Pasal 18 (1) Bupati atau pejabat yang berwenang dalam jangka waktu paling lama 12 (dua belas) bulan sejak tanggal surat keberatan diterima harus memberikan keputusan atas keberatan yang diajukan. 11
(2) Keputusan Bupati atau pejabat yang berwenang atas keberatan dapat berupa menerima seluruhnya atau sebagian, menolak atau menambah besarnya pajak yang terutang. (3) Apabila jangka waktu sebagaimana dimaksud pada ayat (1) telah lewat dan Bupati atau pejabat yang berwenang tidak memberi keputusan maka keberatan yang diajukan tersebut dianggap dikabulkan.
Pasal 19 (1) Wajib pajak dapat mengajukan permohonan banding hanya kepada Pengadilan Pajak terhadap keputusan mengenai keberatan yang ditetapkan oleh Bupati atau pejabat yang berwenang. (2) Permohonan banding sebagaimana yang dimaksud pada ayat (1) diajukan secara tertulis dalam bahasa Indonesia, dengan alasan yang jelas dan dalam jangka waktu selama 3 (tiga) bulan sejak keputusan diterima, dilampiri salinan dari surat keberatan tersebut. (3) Pengajuan permohonan banding menangguhkan kewajiban membayar pajak sampai dengan 1 (satu) bulan sejak tanggal penerbitan putusan banding.
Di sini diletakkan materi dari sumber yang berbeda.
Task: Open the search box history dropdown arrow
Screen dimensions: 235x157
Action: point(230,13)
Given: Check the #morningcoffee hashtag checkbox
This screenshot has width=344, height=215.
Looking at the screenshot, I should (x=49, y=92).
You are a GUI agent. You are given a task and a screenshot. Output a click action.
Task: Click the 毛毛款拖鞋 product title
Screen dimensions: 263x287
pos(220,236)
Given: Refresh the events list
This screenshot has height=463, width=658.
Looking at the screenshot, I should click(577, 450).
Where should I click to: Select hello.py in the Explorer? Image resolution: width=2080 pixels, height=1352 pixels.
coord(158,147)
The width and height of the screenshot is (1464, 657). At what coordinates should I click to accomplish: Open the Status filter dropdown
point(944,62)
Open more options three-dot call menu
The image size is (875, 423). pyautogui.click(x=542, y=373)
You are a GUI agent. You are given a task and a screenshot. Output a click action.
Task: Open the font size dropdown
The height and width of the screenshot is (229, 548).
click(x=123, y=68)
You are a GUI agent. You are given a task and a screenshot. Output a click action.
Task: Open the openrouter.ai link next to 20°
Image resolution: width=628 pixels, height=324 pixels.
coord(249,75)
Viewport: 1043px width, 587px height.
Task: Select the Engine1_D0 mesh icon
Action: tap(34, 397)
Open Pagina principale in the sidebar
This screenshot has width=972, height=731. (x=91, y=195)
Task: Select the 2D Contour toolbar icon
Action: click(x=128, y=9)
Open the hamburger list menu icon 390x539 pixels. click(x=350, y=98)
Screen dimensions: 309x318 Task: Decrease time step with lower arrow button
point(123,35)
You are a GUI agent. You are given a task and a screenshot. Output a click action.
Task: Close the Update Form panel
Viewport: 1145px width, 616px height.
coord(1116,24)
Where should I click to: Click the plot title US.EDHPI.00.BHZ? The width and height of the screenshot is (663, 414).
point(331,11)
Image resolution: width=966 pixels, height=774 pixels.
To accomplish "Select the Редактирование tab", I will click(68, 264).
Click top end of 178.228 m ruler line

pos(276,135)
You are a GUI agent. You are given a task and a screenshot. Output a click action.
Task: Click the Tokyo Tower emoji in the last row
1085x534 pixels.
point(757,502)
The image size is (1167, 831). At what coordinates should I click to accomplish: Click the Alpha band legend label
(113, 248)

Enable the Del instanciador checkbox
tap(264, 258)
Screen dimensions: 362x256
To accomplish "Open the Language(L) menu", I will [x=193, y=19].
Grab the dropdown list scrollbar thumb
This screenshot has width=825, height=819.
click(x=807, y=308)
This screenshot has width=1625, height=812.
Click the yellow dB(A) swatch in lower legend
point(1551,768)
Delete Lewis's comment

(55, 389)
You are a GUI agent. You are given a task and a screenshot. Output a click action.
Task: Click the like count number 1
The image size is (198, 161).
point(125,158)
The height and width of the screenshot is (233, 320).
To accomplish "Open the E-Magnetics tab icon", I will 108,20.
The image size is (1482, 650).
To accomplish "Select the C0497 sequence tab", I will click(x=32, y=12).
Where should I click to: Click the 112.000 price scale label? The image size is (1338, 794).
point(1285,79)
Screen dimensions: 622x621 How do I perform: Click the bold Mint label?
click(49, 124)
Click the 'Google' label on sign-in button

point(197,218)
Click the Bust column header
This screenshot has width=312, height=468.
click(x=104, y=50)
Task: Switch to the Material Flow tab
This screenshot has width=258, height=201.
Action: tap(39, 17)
Pasal 20 (1) Jika pengajuan keberatan atau permohonan banding dikabulkan sebagian atau seluruhnya, kelebihan pembayaran pajak dikembalikan dengan ditambah imbalan bunga sebesar 2% (dua persen) setiap bulan paling lama 24 (dua puluh empat) bulan. (2) Imbalan bunga sebagaimana dimaksud pada ayat (1) dihitung sejak bulan pelunasan sampai dengan diterbitkannya SKPDLB. (3) Dalam hal keberatan wajib pajak ditolak atau dikabulkan sebagian, wajib pajak dikenai sanksi administrasi berupa denda sebesar 50% (lima puluh persen) dari jumlah pajak berdasarkan keputusan keberatan dikurangi dengan pajak yang telah dibayar sebelum mengajukan keberatan. (4) Dalam hal wajib pajak mengajukan permohonan banding, sanksi administratif sebagaimana dimaksud pada ayat (3) tidak dikenakan. (5) Dalam hal permohonan banding ditolak atau dikabulkan sebagian, wajib pajak dikenai sanksi administratif berupa denda sebesar 100% (seratus persen) dari jumlah pajak berdasarkan keputusan banding dikurangi dengan pembayaran pajak yang telah dibayar sebelum mengajukan keberatan. 12
BAB VIII PENGURANGAN DAN KERINGANAN PAJAK
Pasal 21 (1) Bupati atau pejabat yang berwenang berdasarkan permohonan Wajib Pajak dapat memberikan pengurangan dan keringanan pajak, dalam: a. terjadi suatu bencana; b. terdapat alasan lain dari wajib pajak yang dapat dipertanggungjawabkan. (2) Tata cara pemberian pengurangan dan keringanan pajak diatur lebih lanjut dengan Peraturan Bupati.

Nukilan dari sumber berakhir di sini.